TASK
Below are records; reproduce exactly the lines from the one that has "The height and width of the screenshot is (431, 570)." through the one that has "Task: Click the Wolves wolf-head crest icon", ends included, and nothing more.

ENTRIES SHOWN
● ● ● ●
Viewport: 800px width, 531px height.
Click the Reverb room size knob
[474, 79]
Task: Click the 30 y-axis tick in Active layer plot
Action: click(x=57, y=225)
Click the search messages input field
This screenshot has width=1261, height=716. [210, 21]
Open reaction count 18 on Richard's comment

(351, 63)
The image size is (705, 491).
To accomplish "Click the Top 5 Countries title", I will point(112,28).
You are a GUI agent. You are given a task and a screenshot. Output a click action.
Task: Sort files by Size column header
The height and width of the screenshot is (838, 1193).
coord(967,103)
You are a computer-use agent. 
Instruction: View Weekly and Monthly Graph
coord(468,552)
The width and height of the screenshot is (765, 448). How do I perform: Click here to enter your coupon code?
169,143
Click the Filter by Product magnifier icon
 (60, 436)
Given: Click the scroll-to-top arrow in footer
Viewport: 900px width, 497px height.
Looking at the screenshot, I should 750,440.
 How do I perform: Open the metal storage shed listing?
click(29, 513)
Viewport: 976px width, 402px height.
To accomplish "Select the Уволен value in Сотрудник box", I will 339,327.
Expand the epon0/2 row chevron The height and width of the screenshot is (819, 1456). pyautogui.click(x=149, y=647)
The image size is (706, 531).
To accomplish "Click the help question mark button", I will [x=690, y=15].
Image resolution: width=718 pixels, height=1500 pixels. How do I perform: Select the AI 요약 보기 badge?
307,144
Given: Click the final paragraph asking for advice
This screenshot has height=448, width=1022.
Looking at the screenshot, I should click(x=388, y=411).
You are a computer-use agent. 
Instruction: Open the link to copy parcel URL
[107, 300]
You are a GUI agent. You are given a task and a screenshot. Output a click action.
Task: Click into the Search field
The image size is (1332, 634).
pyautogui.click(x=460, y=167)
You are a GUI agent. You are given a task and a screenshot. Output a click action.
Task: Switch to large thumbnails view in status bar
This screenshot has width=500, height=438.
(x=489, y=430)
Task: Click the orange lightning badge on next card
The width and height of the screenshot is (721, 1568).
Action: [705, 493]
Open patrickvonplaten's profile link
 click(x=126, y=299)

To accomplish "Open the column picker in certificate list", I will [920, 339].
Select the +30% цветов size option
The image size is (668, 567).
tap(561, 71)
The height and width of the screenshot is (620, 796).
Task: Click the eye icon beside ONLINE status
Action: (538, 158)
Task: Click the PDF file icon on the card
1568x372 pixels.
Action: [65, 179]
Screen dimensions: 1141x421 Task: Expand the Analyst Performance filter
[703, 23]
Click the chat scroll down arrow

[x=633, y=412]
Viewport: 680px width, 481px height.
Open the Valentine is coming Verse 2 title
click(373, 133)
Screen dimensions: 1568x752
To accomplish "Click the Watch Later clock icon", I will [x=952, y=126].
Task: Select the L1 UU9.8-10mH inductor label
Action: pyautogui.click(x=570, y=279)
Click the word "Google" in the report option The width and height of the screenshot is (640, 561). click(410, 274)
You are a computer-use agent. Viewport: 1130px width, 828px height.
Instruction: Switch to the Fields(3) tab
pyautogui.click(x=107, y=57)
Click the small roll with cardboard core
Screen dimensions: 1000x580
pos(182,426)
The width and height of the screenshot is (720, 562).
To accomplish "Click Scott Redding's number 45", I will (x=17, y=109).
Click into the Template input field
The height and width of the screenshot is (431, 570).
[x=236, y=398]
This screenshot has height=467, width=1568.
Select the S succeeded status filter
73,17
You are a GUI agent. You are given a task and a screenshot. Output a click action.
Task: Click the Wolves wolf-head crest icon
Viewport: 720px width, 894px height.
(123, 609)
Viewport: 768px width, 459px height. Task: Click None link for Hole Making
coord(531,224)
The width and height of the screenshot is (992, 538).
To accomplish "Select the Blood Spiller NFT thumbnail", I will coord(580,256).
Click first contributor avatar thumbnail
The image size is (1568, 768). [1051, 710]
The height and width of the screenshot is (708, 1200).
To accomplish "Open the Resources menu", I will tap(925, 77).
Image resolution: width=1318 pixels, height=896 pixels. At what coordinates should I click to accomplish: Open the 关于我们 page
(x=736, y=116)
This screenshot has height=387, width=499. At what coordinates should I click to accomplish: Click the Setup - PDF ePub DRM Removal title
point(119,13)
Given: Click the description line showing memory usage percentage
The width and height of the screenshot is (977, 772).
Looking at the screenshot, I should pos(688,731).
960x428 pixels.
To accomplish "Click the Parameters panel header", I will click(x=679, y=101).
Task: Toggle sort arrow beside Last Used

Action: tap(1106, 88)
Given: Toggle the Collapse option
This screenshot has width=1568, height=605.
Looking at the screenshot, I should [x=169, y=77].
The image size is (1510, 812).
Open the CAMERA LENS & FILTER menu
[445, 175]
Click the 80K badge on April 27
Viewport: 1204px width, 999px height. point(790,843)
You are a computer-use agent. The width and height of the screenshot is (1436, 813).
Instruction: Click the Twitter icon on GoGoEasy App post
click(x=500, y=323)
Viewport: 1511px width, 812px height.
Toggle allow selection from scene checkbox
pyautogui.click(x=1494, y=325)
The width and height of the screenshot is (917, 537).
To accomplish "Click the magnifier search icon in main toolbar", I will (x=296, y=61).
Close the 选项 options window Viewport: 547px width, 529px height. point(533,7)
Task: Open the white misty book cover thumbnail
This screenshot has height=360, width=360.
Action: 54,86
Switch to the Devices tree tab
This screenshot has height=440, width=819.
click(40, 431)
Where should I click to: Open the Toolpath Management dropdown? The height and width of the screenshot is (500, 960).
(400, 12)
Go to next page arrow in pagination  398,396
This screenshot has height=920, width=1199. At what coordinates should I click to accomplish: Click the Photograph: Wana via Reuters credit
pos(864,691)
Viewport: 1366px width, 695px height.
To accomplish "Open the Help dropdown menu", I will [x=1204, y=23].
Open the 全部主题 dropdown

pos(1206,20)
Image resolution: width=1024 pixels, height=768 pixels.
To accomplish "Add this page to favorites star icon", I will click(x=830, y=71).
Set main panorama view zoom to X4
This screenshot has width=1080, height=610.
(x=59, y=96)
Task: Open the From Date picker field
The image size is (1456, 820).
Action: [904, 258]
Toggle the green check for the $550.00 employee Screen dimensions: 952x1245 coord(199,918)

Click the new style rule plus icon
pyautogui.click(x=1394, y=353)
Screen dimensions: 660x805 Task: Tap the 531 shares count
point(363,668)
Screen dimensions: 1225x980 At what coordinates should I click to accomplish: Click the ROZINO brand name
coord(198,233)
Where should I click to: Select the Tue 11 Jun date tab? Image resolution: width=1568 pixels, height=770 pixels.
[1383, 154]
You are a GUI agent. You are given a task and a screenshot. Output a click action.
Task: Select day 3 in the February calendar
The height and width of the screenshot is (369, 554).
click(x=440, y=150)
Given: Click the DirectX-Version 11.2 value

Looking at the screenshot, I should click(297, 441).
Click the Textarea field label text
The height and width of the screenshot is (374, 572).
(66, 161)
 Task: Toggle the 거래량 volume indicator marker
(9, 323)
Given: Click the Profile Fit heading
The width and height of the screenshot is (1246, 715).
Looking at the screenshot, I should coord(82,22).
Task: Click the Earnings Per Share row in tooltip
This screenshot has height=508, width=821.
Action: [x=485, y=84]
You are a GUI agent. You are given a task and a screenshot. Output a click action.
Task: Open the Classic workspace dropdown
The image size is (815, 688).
● ● ● ●
EXERCISE RESPONSE
The height and width of the screenshot is (431, 570).
[x=236, y=398]
This screenshot has height=467, width=1568.
Select the S succeeded status filter
73,17
You are a GUI agent. You are given a task and a screenshot. Output a click action.
Task: Click the Wolves wolf-head crest icon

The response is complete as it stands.